→ **TASK INPUTS**:
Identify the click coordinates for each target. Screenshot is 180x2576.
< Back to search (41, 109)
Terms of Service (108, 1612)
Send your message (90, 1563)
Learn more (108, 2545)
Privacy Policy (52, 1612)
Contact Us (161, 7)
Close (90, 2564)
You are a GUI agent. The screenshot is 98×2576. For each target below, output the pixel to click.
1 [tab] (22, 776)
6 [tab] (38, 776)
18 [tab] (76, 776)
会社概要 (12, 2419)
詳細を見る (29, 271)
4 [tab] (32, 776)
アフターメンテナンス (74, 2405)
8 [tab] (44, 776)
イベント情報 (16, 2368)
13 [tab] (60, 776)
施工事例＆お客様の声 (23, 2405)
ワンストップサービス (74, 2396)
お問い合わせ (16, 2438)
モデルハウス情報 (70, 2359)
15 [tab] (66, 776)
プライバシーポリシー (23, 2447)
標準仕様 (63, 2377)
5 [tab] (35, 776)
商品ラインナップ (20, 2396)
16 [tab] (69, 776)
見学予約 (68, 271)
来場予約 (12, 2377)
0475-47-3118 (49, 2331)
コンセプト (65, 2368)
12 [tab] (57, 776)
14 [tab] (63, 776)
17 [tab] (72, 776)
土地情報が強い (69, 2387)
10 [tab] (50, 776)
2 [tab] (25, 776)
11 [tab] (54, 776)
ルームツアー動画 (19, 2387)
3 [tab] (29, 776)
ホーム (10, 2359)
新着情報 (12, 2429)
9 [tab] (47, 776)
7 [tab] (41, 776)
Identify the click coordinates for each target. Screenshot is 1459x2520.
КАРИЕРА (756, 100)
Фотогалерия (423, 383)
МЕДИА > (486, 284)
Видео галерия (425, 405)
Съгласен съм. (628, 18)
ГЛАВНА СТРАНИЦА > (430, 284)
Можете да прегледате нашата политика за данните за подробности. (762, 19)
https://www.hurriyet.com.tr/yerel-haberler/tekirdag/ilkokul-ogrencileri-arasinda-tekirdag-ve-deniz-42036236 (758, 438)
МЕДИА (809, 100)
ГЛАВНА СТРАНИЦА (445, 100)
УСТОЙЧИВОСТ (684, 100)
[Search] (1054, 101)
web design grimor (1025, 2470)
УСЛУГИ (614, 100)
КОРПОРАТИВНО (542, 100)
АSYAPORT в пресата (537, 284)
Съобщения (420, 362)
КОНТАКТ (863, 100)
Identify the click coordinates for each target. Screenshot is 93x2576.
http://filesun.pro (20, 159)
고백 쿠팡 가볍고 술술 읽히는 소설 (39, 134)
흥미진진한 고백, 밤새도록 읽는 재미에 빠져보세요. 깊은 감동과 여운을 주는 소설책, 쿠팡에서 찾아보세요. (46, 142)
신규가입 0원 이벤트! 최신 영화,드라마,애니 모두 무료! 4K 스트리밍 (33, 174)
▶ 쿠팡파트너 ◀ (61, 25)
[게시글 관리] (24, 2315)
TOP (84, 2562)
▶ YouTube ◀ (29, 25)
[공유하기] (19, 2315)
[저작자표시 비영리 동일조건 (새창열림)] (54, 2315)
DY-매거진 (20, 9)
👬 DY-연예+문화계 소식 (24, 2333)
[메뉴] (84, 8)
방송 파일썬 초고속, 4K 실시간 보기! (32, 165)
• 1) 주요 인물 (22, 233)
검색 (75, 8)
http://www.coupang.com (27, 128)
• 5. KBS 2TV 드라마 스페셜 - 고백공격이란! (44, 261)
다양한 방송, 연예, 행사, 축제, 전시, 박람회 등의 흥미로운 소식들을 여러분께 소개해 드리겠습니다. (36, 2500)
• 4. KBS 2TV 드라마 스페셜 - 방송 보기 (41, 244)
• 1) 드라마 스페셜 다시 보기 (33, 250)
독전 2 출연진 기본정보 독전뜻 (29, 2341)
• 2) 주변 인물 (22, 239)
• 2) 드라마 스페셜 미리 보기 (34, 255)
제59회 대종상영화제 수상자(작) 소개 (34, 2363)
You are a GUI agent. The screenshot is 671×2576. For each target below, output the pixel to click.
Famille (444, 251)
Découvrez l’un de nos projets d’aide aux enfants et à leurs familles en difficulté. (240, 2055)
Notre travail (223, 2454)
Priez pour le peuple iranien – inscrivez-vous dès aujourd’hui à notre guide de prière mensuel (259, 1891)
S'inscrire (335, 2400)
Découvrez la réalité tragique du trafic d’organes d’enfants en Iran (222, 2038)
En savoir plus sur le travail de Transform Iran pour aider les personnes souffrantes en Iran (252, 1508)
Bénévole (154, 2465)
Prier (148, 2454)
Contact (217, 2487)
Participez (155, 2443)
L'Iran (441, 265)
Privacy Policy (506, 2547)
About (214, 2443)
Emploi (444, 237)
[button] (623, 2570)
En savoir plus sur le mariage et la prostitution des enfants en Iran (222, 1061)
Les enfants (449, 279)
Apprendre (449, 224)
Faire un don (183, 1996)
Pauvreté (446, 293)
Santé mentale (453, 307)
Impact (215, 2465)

→ **PROBLEM**: For the listing above, print only the lines starting at the line containing "제59회 대종상영화제 수상자(작) 소개 (34, 2363)" and ending at the line containing "En savoir plus sur le travail", exactly, both included.

→ **PROBLEM SOLUTION**:
제59회 대종상영화제 수상자(작) 소개 (34, 2363)
You are a GUI agent. The screenshot is 671×2576. For each target below, output the pixel to click.
Famille (444, 251)
Découvrez l’un de nos projets d’aide aux enfants et à leurs familles en difficulté. (240, 2055)
Notre travail (223, 2454)
Priez pour le peuple iranien – inscrivez-vous dès aujourd’hui à notre guide de prière mensuel (259, 1891)
S'inscrire (335, 2400)
Découvrez la réalité tragique du trafic d’organes d’enfants en Iran (222, 2038)
En savoir plus sur le travail de Transform Iran pour aider les personnes souffrantes en Iran (252, 1508)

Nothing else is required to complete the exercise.